Accuracy - Are formulas correct and logically sound?
Balances - Do aggregate calculations reconcile?
Hardcoding - Are there values that should be formulas instead?
Each category shows either a checkmark (passed) or specific issues found.
Overall Verdict:
- Pass - All checks passed, work is ready
- Pass with Warnings - Minor issues that may need attention
- Fail - Significant issues that should be addressed
Sample Verification Report:
[COMPLETENESS] All requested changes implemented
[FORMATTING] Warning: Row 15 uses different date format (MM/DD vs DD/MM)
[ACCURACY] All formulas verified
[BALANCES] All totals reconcile
[HARDCODING] Warning: Cell D12 contains hardcoded value, expected formula
Overall: PASS WITH WARNINGSExample verification output
Acting on Verification Findings
When verification identifies issues, you have several options:
For warnings: Review each one and decide if action is needed. Some may be intentional (e.g., a hardcoded value that's meant to be a constant).
For failures: Address these before considering the work complete.

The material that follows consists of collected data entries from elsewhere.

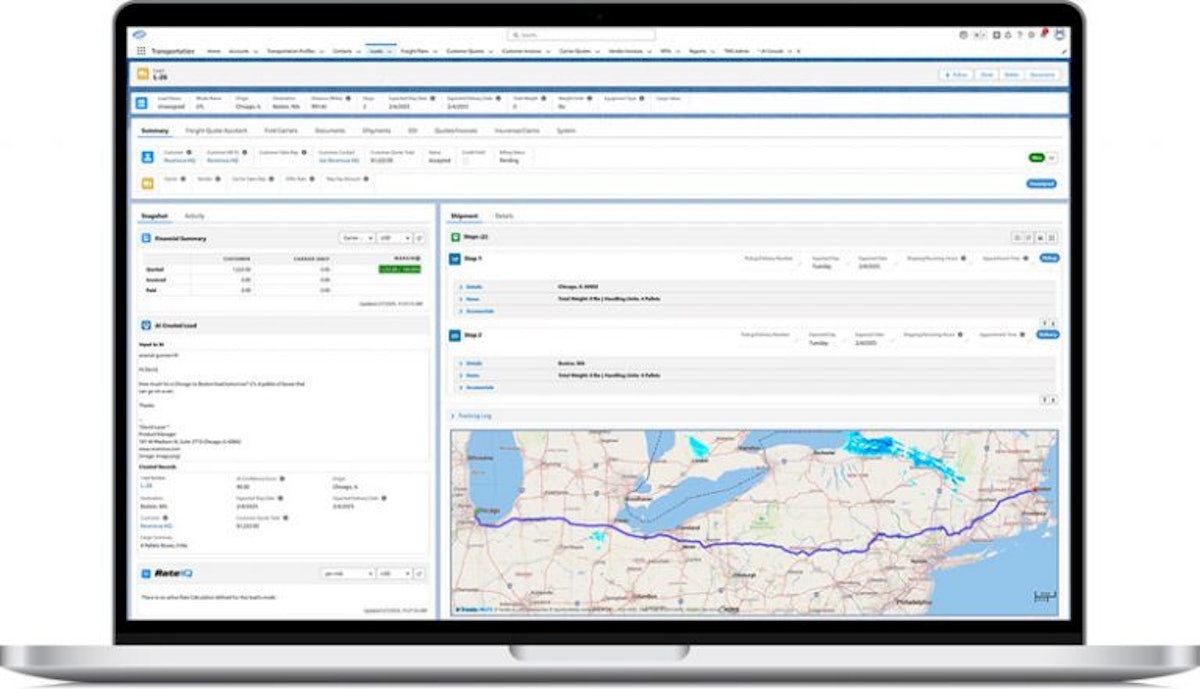Click the help question mark icon
The height and width of the screenshot is (689, 1200).
[1018, 35]
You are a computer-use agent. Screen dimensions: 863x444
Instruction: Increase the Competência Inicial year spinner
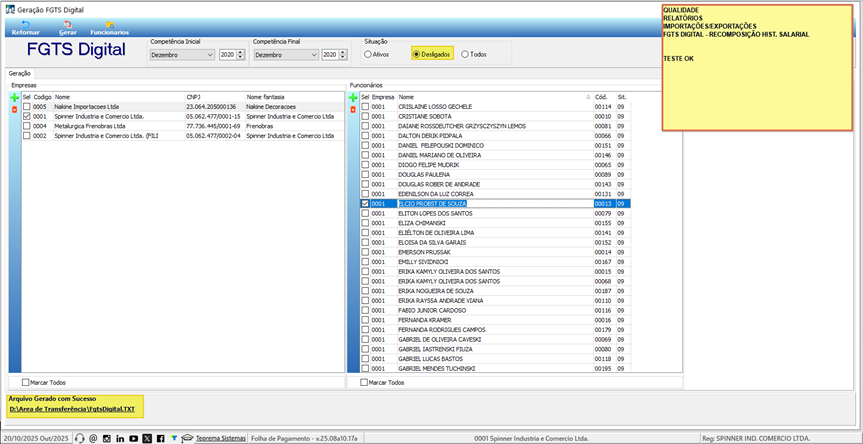(242, 53)
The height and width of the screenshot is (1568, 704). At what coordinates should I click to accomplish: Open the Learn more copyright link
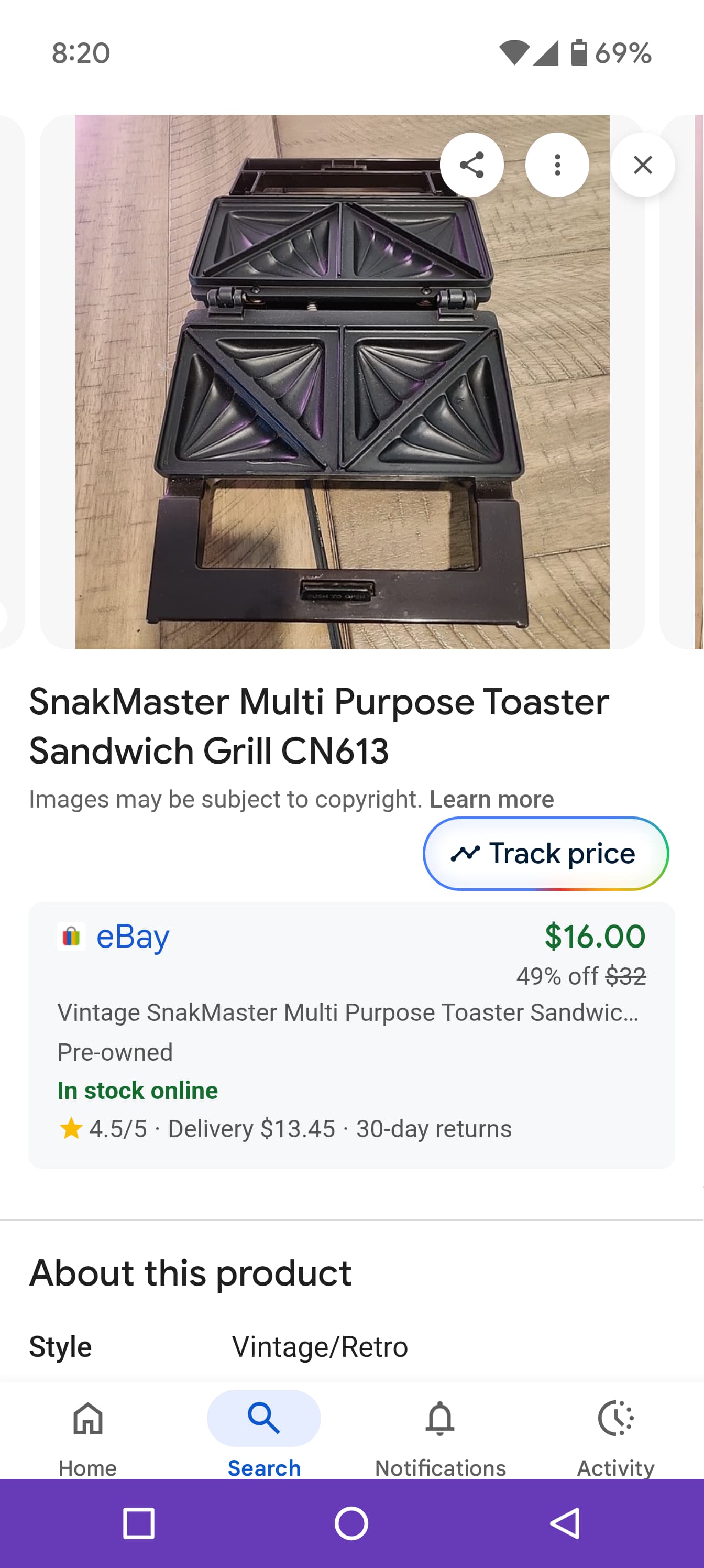point(492,799)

You can ask ModelMonkey to fix them:
- "Fix the formatting issues found"
- "Convert that hardcoded value to a formula"
- "Address the verification warnings"
For false positives: Occasionally verification may flag something that's actually correct. Use your judgment and domain knowledge.
Verification is a helpful safety net, but it's not infallible. Always apply your own judgment for critical work.
Warning
Verification catches many issues but cannot guarantee perfection. For high-stakes work, always review the results yourself.